As significant as this is to college football (and for some that is more than enough) I see a broader application to life. Recall Coach Malzhan's words, "We just made a decision." Very few of us ever will make such a decision to position a player to return a missed field goal. However, all of us can make decisions that will impact our lives. From where we go to school, to who we marry, to decisions we make, to situations we avoid or seek out and the list goes on. The key point is to decide and then execute. Tony Robbins in his "Personal Power" tapes (yes, younger readers, those things from the Bronze Age of the 1980s and 90s) talked about how the word "decide" has a Latin history, meaning to "cut off." In other words, you pick one option and eliminate other ones. Auburn had the option to send all of its players to the line to try to block the kick. They rejected that option. In life, we have the opportunity to make such decisions.
One may say, "But you can't compare a decision a big-time college coach makes with my decisions." I'd gently reply, "Sure I can." Here's the connection: Just as Coach Malzhan did not know how the play was going to turn out, you and I do not know how our choices will turn out. Just as Coach Malzhan had to rely on his experience and judgment, so can we in our decisions. Oh, and here may be the most important comparison. Auburn relied on its ability to execute once the opportunity presented itself. Alabama Coach Nick Saban admitted (to his credit) at his press conference that his team should have tackled Chris Smith. The chances of running a ball 109 yards untouched is a rarity in college football. Alabama, for whatever reason was not in position to make the play. They did not anticipate it.
This is important in football and life. Bobby Knight, the famed (and by some vilified) college basketball coach, has a new book out entitled, The Power of Negative Thinking.
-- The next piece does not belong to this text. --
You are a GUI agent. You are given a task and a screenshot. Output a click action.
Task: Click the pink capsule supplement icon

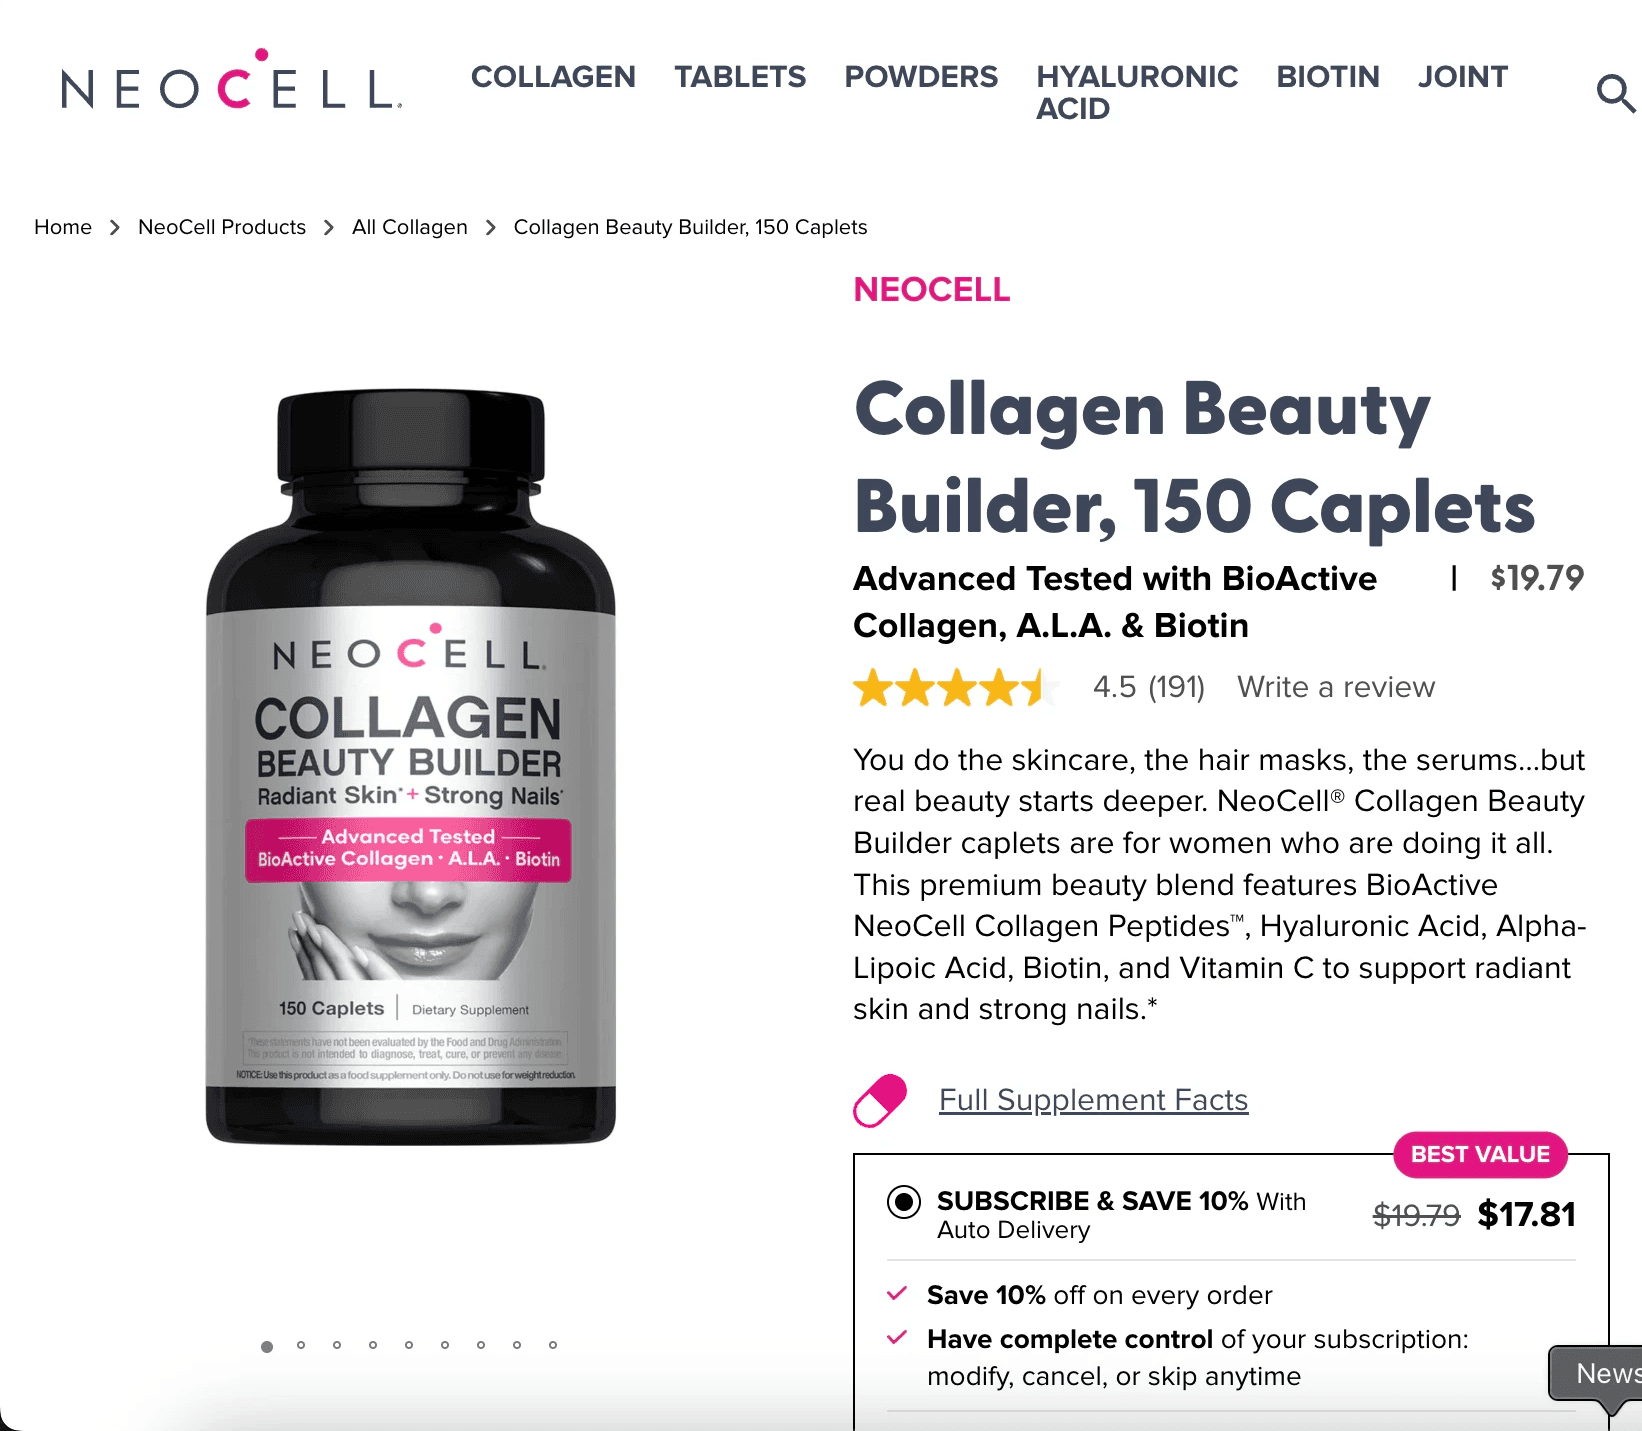880,1100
In it, he talks about how winning and losing often comes down to the team that makes the fewer mistakes. Looking back at this play, Coach Knight has a point here. Here's a link to his book.
So the goal is to be comfortable making decisions and then execute, avoiding mistakes wherever possible. You may recall a former post of mine where I reviewed Lee and Julie-Davis Colan's book, Stick with It, The Art of Adherence. I think Lee and Julie's book about executing your strategy ties in nicely with Coach Knight's advice to avoid mistakes. When you purposely seek to execute your strategies (and a strategy is nothing more than a decision wearing a collared shirt and having shaved) without mistakes, things will work out far better than just "winging it." From what I saw on that final play was that the Alabama players were not expecting that result. That was their mistake.
The good news for all of us is we do not have to worry about tackling a stellar athlete barreling down the field. What we do have to do is decide. Decide, and then execute, avoiding mistakes. Sometimes we do not have a ton of time to make decisions. That is where anticipation comes into play. We need to constantly be aware of what is transpiring around us so we can make decisions, good decisions as soon as possible. Then, all we can do is watch what happens, just as Coach Malzhan did.
Congrats again to the Auburn Tigers on this win, their SEC Championship and trip to the title game. They may very well be the national champions. Alabama will not, at least not this year. I am certain that for as long as they play football at Alabama, they will never not be prepared for a field goal being run back. All of us in our unique endeavors can also be looking for our chance to run back whatever opportunities may come our way. All we have to do is just make the decision to do so.